Esto es una estructura paralela por más que estos voluntarios -sin duda pudientes porque un local en la calle Ferraz con salida a la calle no se alquila por una miseria, y porque el alquiler hay que pagarlo todos los meses- insistan en tranquilizar a sus compañeros y a los dirigentes del partido con el argumento de que están ante una iniciativa inocente e inocua. De eso nada. El simple anuncio pegado en la cristalera del local, o sea, en el escaparate, lo dice todo: «Recupera el PSOE. Que nadie decida por ti!!» Es decir, rescata a tu partido de las manos que se han apropiado de él y que no tienen derecho a tomar las decisiones que están tomando y que, mayormente, versan sobre las posiciones que ha adoptado esta formación política en el Parlamento y que han propiciado algunos de los acuerdos más importantes de los alcanzados en este primer arranque de legislatura. Que nadie decida por ti, es decir, que la militancia -la actual y la que logren captar estos voluntarios inmaculados desde su web, de la que hablaremos ahora, y desde este nuevo local- tome las riendas del partido y pase por encima de sus legítimos representantes e incluso se enfrente a ellos si las cosas se pusieran feas.

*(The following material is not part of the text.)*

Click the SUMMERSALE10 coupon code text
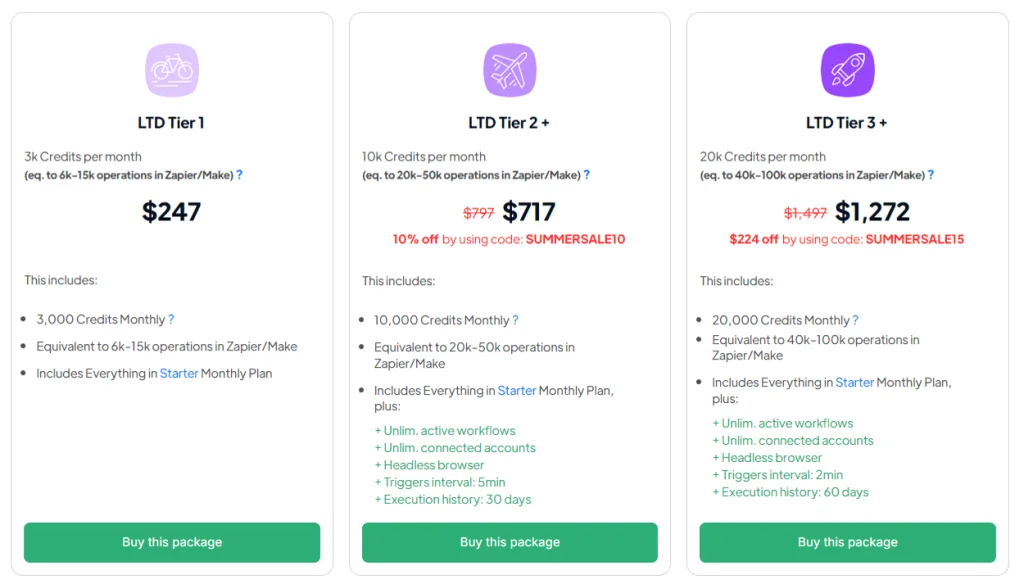This screenshot has height=584, width=1024. click(x=575, y=240)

Para mayor inri insisten en que ellos no representan a ninguna corriente interna, pero resulta que las únicas camisetas que, de momento, tienen en el local que abrirá sus puertas la semana que viene llevan la leyenda #ViajandoConPedro. Es más, en la web que han abierto hace dos semanas sólo siguen una cuenta de twitter: la de Pedro Sánchez. Habrá que aceptar que en 15 días estos voluntarios tan espontáneos como «pedristas» y con dinero suficiente como para instalarse en una de las zonas más exclusivas de Madrid han tenido tiempo suficiente como para incluir otras cuentas que disimularan su descarado propósito, que es el de montar una plataforma de apoyo a Pedro Sánchez con la esperanza de que éste se decida por fin a dar el paso de presentarse a las primarias para recuperar la secretaría general o, en caso contrario, que la plataforma sirva de apoyo al candidato alternativo, sea quien sea finalmente.

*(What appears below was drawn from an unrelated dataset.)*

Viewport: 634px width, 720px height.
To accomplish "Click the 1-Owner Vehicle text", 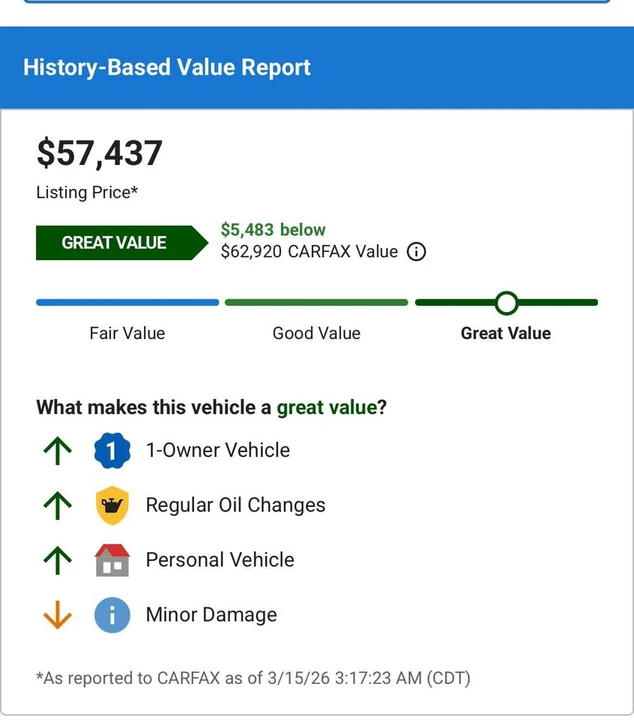I will click(x=218, y=450).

La maniobra puesta en marcha tendrá efectos aún imprevisibles en el devenir del partido. Pero no es una maniobra inocente, como pretenden decir sus organizadores

Quieren que el Partido Socialista vuelva a ser el partido que era. La duda es a qué momento político apelan como deseable: al momento dorado en que el PSOE liderado por Pedro Sánchez cosechó derrota tras derrota electoral mientras el secretario general se felicitaba de haber obtenido unos «resultados históricos». Históricos por lo buenos, sugería él. Pero la realidad era que los obtenidos en las urnas en diciembre de 2015 fueron históricos porque fueron los peores logrados en la historia del partido en toda la democracia. Bien es cierto que esos datos fueron superados, pero a la baja, por los conseguidos en junio de 2016, en que se batieron todos los récords del desastre. ¿Ése es el socialismo que añoran? ¿O quizá sueñan con aquél PSOE que bajo Sánchez estuvo dispuesto a pactar con el Podemos de Pablo Iglesias quien a su vez tenía, y tiene, como objetivo el de recluir al Partido Socialista en el último rincón de la representación parlamentaria para ocupar su puesto, cosa que habría conseguido ya si la obstinación de Sánchez hubiera empujado al país a unas terceras elecciones en este pasado mes de diciembre? ¿Qué PSOE quieren recuperar?

Si lo que los socialistas quieren es volver a ser el partido de gobierno que fue durante muchos años no tienen más opción que respaldar las posiciones defendidas entre enormes dificultades por esta gestora, liderada por Javier Fernández, que pretende nada más y nada menos que volver a poner a esta formación política en pie y con capacidad de, al menos, influir desde la oposición en las decisiones del Gobierno. No es abriendo un local y llamando a la «recuperación» de un PSOE perdido entre las brumas del fracaso como opción atractiva para la mayoría de los españoles como se contribuye a devolver a esta formación la vida y la presencia relevante en la vida política del país. La maniobra puesta en marcha tendrá efectos aún imprevisibles en el devenir del partido. Pero no es una maniobra inocente, como pretenden decir sus organizadores. Al contrario, es un movimiento separador que sólo va lograr incrementar la brecha abierta entre la mayoría de los dirigentes socialistas y una parte de sus militantes. Y si esto no es una estructura paralela yo soy el obispo de Constantinopla.